**Try it:** Go through the data below and return each line containing the word "blue".

=======

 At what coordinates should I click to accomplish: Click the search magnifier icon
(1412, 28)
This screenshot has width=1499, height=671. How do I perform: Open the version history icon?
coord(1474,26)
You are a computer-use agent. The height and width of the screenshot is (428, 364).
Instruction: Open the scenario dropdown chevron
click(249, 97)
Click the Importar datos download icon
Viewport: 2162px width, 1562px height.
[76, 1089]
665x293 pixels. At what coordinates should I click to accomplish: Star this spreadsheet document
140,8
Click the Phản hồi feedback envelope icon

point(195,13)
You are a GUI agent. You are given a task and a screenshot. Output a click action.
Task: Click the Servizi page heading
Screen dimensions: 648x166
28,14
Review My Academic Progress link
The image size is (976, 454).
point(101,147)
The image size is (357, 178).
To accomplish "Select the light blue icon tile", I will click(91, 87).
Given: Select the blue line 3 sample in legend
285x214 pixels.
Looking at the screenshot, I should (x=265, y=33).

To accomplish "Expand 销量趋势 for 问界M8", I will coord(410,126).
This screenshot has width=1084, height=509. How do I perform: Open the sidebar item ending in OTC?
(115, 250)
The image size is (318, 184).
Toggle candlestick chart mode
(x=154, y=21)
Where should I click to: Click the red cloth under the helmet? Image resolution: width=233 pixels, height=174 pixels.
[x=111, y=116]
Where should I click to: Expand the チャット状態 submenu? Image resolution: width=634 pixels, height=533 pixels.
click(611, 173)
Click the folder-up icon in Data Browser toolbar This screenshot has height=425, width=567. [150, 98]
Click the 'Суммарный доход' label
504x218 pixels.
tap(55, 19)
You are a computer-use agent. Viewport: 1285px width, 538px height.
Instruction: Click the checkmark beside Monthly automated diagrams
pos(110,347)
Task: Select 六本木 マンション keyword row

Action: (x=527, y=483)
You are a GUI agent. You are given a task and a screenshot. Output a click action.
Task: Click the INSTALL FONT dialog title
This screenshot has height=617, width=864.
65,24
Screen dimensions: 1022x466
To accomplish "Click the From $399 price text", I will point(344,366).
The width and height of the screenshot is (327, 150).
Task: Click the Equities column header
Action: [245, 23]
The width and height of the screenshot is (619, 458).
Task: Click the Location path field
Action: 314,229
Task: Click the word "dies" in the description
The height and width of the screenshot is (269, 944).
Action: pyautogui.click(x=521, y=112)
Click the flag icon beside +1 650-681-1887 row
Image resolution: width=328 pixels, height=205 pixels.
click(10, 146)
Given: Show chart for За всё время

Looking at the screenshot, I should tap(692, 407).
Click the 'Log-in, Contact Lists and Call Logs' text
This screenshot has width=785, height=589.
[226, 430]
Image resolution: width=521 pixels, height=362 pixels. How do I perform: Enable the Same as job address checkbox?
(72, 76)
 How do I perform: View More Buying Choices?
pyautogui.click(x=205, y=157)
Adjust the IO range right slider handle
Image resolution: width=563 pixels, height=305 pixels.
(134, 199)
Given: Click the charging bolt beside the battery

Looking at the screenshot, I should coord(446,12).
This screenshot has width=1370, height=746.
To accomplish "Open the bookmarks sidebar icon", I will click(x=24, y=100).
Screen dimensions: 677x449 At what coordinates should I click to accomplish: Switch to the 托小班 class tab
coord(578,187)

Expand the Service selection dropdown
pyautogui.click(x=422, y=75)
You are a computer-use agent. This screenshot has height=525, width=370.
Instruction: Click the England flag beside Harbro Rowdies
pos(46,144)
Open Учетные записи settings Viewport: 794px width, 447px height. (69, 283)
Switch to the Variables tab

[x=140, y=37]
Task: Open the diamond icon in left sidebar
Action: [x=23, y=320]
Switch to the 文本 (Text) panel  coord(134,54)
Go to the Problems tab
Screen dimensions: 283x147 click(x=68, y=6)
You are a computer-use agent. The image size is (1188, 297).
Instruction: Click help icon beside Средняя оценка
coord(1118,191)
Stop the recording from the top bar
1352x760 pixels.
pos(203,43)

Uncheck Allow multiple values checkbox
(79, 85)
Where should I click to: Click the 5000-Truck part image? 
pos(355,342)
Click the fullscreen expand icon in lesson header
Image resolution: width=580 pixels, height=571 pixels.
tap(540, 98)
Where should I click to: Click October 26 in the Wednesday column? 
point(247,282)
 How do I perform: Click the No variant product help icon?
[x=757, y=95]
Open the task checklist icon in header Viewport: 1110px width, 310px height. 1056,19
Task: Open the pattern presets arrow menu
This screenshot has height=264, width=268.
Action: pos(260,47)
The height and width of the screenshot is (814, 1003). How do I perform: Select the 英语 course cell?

=======

**Response:**
To accomplish "Select the light blue icon tile", I will click(91, 87).
Given: Select the blue line 3 sample in legend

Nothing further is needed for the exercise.